== Requirement ==
Output only the lines below that start at the line containing "The width and height of the screenshot is (1024, 503)." and end at the line containing "Click the search icon in the page header", with both ends kept.

[[ Task material open ]]

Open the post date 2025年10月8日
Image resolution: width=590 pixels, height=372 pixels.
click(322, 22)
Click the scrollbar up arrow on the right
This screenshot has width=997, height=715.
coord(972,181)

[[ Task material closed ]]
[[ Task material open ]]

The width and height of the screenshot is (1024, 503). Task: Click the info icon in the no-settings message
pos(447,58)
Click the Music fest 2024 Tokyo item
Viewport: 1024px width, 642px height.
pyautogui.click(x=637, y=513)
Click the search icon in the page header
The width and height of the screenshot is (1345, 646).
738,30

[[ Task material closed ]]

== Written answer ==
The width and height of the screenshot is (1024, 503). Task: Click the info icon in the no-settings message
pos(447,58)
Click the Music fest 2024 Tokyo item
Viewport: 1024px width, 642px height.
pyautogui.click(x=637, y=513)
Click the search icon in the page header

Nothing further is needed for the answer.